» **PASSAGE SHOWN**:
***

November 15, 2011
Our first stop today will be at Mdina. The major points of interest included St. Paul’s Cathedral, Palazzo Falson (Norman House), Vilhena Palace (now home of the National Museum of Natural History, Carmelite Church & Convent, Palazzo Santa Sophia, and Palazzo Gatto Murina.
Mdina is the old capital of Malta. Mdina is a medieval walled town situated on a hill in the centre of the island. Punic remains uncovered beyond the city’s walls suggest the importance of the general region to Malta’s Phoenician settlers. Mdina is commonly called the “Silent City” by natives and visitors.
The town is still confined within its walls, and has a population of less than three hundred, but it is contiguous with the village of Rabat, which takes its name from the Arabic word for suburb, and has a population of over 11,000.

***

» **EXTRACTED MATERIAL**:

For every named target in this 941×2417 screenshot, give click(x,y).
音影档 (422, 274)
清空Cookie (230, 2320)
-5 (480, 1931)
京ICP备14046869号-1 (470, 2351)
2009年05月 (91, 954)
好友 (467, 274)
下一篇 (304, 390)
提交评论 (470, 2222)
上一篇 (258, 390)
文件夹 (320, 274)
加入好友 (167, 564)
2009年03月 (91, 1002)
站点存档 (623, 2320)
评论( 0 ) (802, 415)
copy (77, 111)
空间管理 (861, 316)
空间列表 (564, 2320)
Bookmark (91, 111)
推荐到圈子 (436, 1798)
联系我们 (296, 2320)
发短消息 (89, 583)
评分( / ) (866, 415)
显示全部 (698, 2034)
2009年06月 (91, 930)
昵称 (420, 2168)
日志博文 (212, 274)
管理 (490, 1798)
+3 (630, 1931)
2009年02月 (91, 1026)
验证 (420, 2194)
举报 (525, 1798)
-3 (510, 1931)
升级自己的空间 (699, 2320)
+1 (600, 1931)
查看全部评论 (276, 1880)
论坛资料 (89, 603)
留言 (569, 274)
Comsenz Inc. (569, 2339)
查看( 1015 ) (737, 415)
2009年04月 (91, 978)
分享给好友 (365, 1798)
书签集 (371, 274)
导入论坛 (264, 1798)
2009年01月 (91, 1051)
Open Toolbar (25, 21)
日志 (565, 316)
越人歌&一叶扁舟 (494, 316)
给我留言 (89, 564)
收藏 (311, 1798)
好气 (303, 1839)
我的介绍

***

» **WHAT YOU NEED TO DO**:
a - Can you set down the stretch of the Mdina passage from "November 15, 2011" through "of over 11,000." word for word?
b - What comes next in the Mdina passage? Write its next part, starting after its final sentence.

» **PER-TASK OUTPUTS**:
a -
November 15, 2011
Our first stop today will be at Mdina. The major points of interest included St. Paul’s Cathedral, Palazzo Falson (Norman House), Vilhena Palace (now home of the National Museum of Natural History, Carmelite Church & Convent, Palazzo Santa Sophia, and Palazzo Gatto Murina.
Mdina is the old capital of Malta. Mdina is a medieval walled town situated on a hill in the centre of the island. Punic remains uncovered beyond the city’s walls suggest the importance of the general region to Malta’s Phoenician settlers. Mdina is commonly called the “Silent City” by natives and visitors.
The town is still confined within its walls, and has a population of less than three hundred, but it is contiguous with the village of Rabat, which takes its name from the Arabic word for suburb, and has a population of over 11,000.

b -
The Magisterial Palace, erected by Vilhena in about 1730, now converted to a Museum of Natural History, in St. Publius Square, replaces the Town Hall or Municipium of the local Government (the Universita’) which had been constructed c. 1454. Following the earthquake of 1693 Grand Master Vilhena took the opportunity not only to embellish the entrance but also to construct in the area his Magisterial Palace. In 1908 Palazzo Vilhena, transformed into a hospital, was formally inaugurated by King Edward VII and named Connaught Hospital after the King’s brother, the Duke of Connaught. the hospital closed in 1956. On 22 June 1973 the building was reopened as the National Musuem of Naturlal History.